Austin Free-Net earned the three-year, $860,000 contract to manage the city’s community technology access labs and provide digital literacy training after an 8-2 vote, with Council Members Jimmy Flannigan and Ellen Troxclair voting against, and Council Member Alison Alter abstaining.
“We’re here to stay, we’re planted and we’re here for the community,” said Juanita Budd, executive director of Austin Free-Net.
Although the vote was overwhelmingly in favor of Austin Free-Net, it came after a lengthy debate over the city’s process of grading contract bid proposals. This follows a recent trend for City Council, which has faced the decision several times in recent months to vote between an established local business or organization and a higher-scoring but non-local competitor for a city contract.

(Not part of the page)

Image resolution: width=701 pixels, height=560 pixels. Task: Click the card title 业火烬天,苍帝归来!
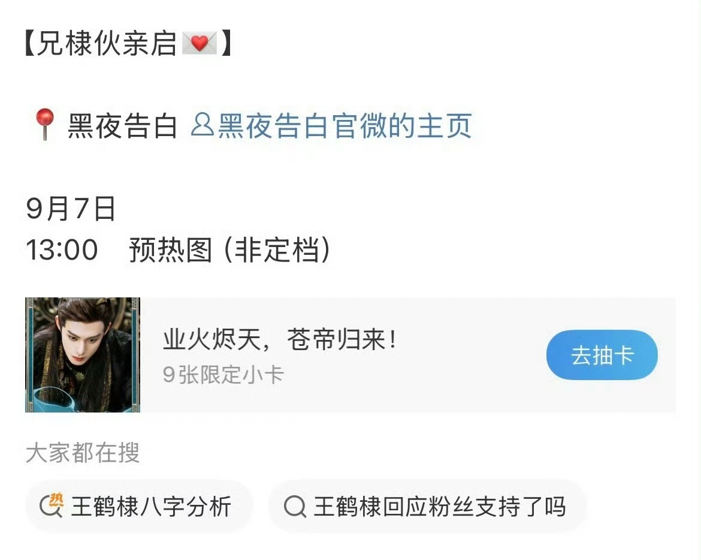point(280,339)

Last fall, in what Mayor Steve Adler referred to as an “impossible decision,” City Council debated whether to award Austin institutions Threadgill’s and Black’s BBQ airport concession contracts over their higher scoring competitor — Threadgill’s and Black’s BBQ did not win the contracts. Council also debated whether Knot Anymore, a long-time local airport massage business should win a contract over their much higher-scoring, national chain competitor — Knot Anymore did not win the contract.
The city’s contracting office recommended the contract go to Community Technology Network, a San Francisco-based non-profit that aims to bring free digital training to lower skilled and lower income communities. Staff based their recommendation off the grades given to each organization through the city’s bid scoring process.

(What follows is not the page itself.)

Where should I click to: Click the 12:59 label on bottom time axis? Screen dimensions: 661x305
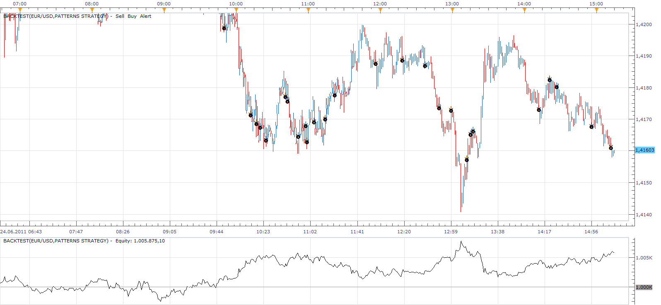451,232
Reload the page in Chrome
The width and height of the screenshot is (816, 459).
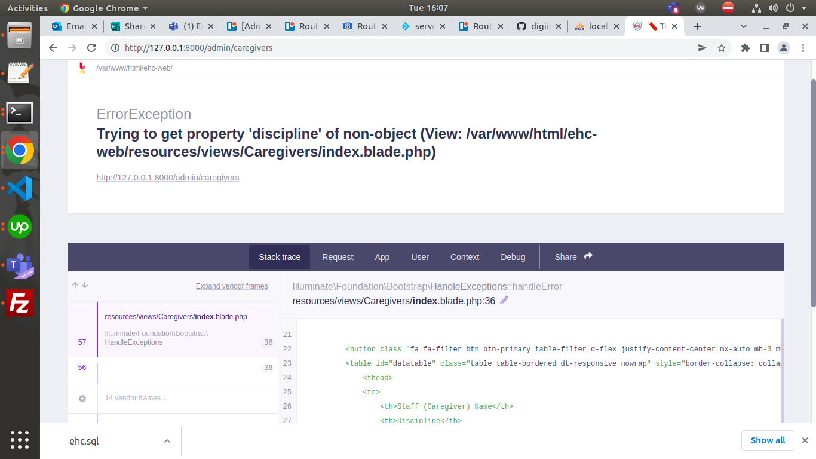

The bids are scored in four areas: proposed solution, prior experience and personnel, proposed cost and local business presence. Community Technology Network outscored Austin Free-Net 80 to 74 out of a possible score of 100.
In the scoring, local business presence is worth 10 points, something council members have said should be worth more. District 7 Council Member Leslie Pool, who initiated the vote to award the contract to Austin Free-Net, referred back to a policy direction from 2014 that said the city should give preference to established local businesses.

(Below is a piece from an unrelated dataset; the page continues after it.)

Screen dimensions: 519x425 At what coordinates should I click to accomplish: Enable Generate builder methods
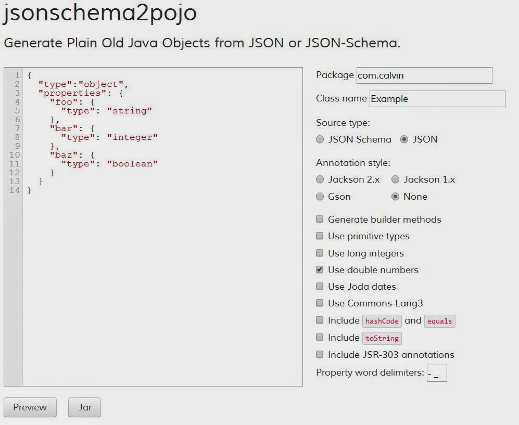319,220
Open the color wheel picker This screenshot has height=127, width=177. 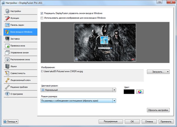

Flannigan has consistently criticized the process, saying it should be objective and airtight so that staff’s recommendation does not turn into a political battle between council members. Although he has joined other council members in advocating for an overhaul of the process and grading rubric, Flannigan has remained objective to the current process and voted with staff’s recommendation.
New City Manager Spencer Cronk told council members that he would work with city staff to look for ways to improve the process.